How to earn passive income in a decentralized way in cryptocurrencies

Decentralized what?

First, let’s focus on the words “decentralized way”. What does that mean? It means that your money is not managed by a single entity (a “centralized” entity) like crypto exchanges such as Binance or Coinbase, or by a company or investment fund.

In a decentralized entity, your money is managed by “smart contracts” (which means algorithms) but most importantly, choices such as choosing the next roadmap, charging fees, solving problems, or suggesting improvements are made by the community. This brings a lot of advantages: this entity is led by customers for the good of customers, not greedy stockholders or insiders!

This is much more reassuring for users. However, it also has drawbacks, such as occasional scalability problems (not being able to manage all the requests) and lack of speed and accountable people when there are problems.

Now, let’s dig into this topic! Everything that will be mentioned is part of the big family named “DeFi”, for “Decentralized Finance”. So, as we have seen, to simplify it is a finance without banks or companies, but managed by customers for the good of customers! Sounds interesting, doesn’t it?

Lending

Here, you play the role of the bank. You deposit your money to allow someone to borrow it against interest rates. Everything is secured with algorithms and a collateral (a guarantee of money that will be paid to you if the borrower defaults).

The most well-known protocols are Anchor (up to 20% APY yield on a stablecoin) for Terra blockchain, Aave for Ethereum blockchain and Alpaca Finance for Binance Smart Chain (BSC) blockchain. It is controversial to talk about the BSC blockchain in a topic about decentralization, but that is another debate…

The ∼20% APY yield on a stablecoin on Anchor lending protocol.

Staking

Here, you help secure the blockchain. In most of the new blockchains (not all), the calculation and validation process is called Proof-of-Stake (PoS) instead of Proof-of-Work (PoW) like in older blockchains such as Bitcoin or Ethereum.

  • In PoW blockchains, to partake in the validation process, you need computing power (the famous “mining farms”).
  • In PoS blockchains, to partake in the validation process, you only need to hold cryptos. It is based on confidence: the more cryptos you have, the more you ensure that they will be well-validated, otherwise you will lose your money.

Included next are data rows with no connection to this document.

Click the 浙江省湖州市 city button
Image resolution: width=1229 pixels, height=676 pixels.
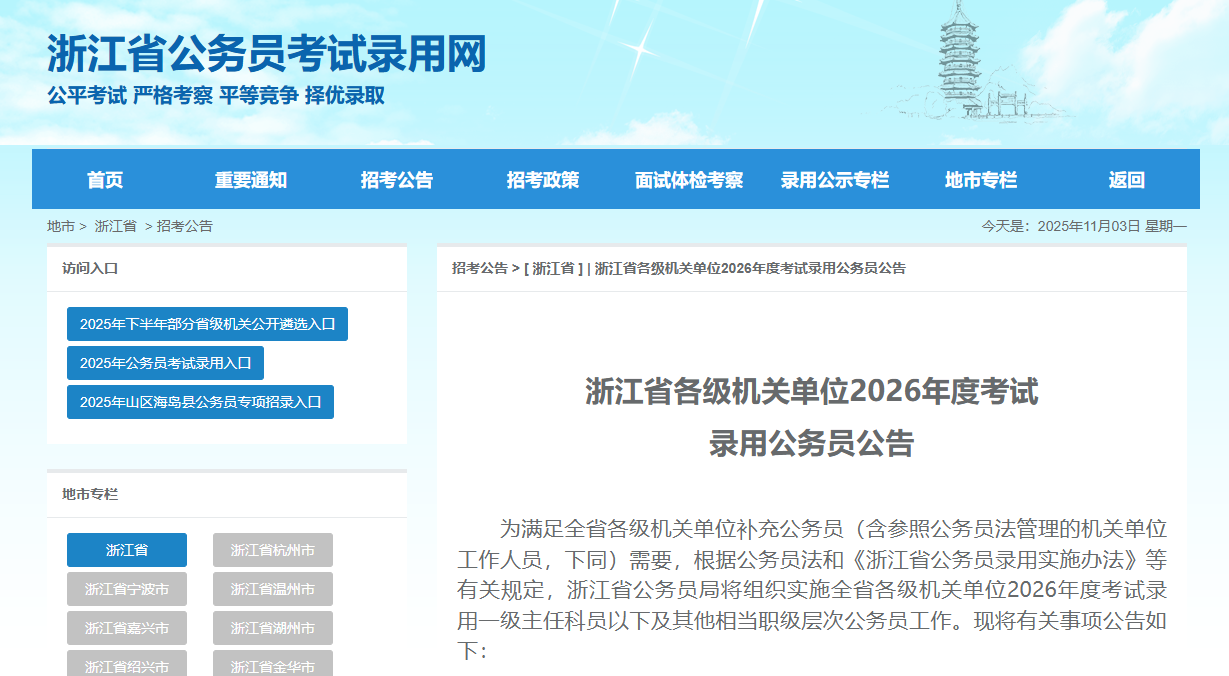273,628
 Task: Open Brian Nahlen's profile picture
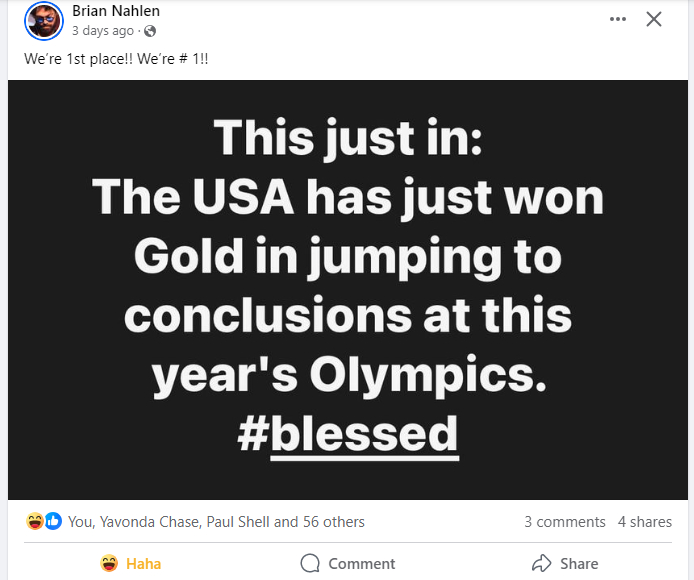coord(45,21)
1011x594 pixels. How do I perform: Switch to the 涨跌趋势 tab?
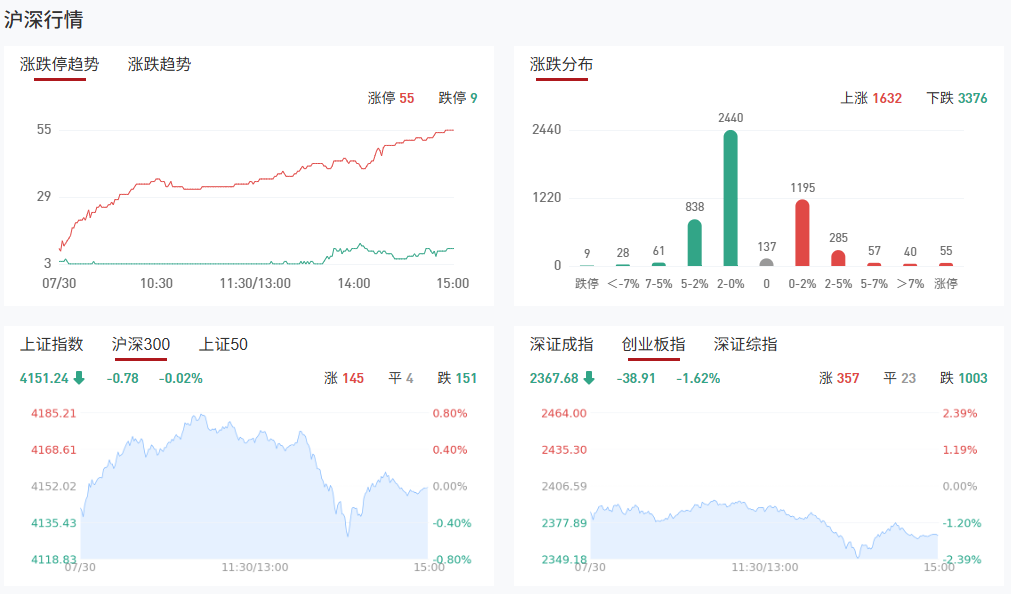pos(159,64)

In the staking earning, you lend your crypto to a PoS “validator” (this is the delegation process). A PoS validator is an entity that participates in the validation process by holding big amounts of coins on the blockchain network, and you will help them have even more cryptos, to validate the blockchain calculation even more.

  • Technical part: Indeed, with PoW or PoS mechanisms, a validator is randomly chosen on the network. However, the more computing power you have (for PoW), or the more cryptos are held on the blockchain network (for PoS), the more likely you are to be selected by the network and be given the associated reward after block validation. That’s why a validator wants lots of your cryptos.

In exchange for the loan of your cryptos, the validator will give you a part of its rewards, because whenever you partake in a validation process, you are rewarded with the crypto that you helped secure (this is Bitcoin mining for example). You can withdraw your money from a validator at any time.

To summarize: you lend your cryptos to someone who really needs them, and they thank you with passive income!

Choosing a validator on Elrond blockchain, and their inherent yields.

Providing Liquidity

Here, you help decentralized exchanges work properly.

A decentralized exchange allows you to exchange money (USDT against BTC for example) without using a centralized exchange (Coinbase, Binance…) that has your private key (that means your wallet password). When you have your own private key, you are the only owner of your cryptos : that is the advantage of using decentralized solutions.

  • Technical part: In a decentralized exchange, you connect your wallet to a browser extension with your own private key, and that extension (like Metamask) will connect to the decentralized exchange website such as SushiSwap or PancakeSwap.

When you are a liquidity provider, you lend your cryptos to a pool of liquidity: this will allow users to exchange cryptos that are in that pool, thanks to you. In exchange, you earn the trading fees of the swaps that are distributed among all the members like you, who have lent their cryptos to the pool. You can withdraw your money from the pool at any time.

Some liquidity pools on the decentralized exchange PancakeSwap, and their current APR yields.

Conclusion

We have seen three of the main ways to earn passive income in cryptocurrencies with decentralized methods: lending, staking and providing liquidity.

I am not a professional. This article may contain errors, do not hesitate to add interesting content in the comments! Furthermore, this is not an investment advice, do your own research!

Thank you for reading, see you soon!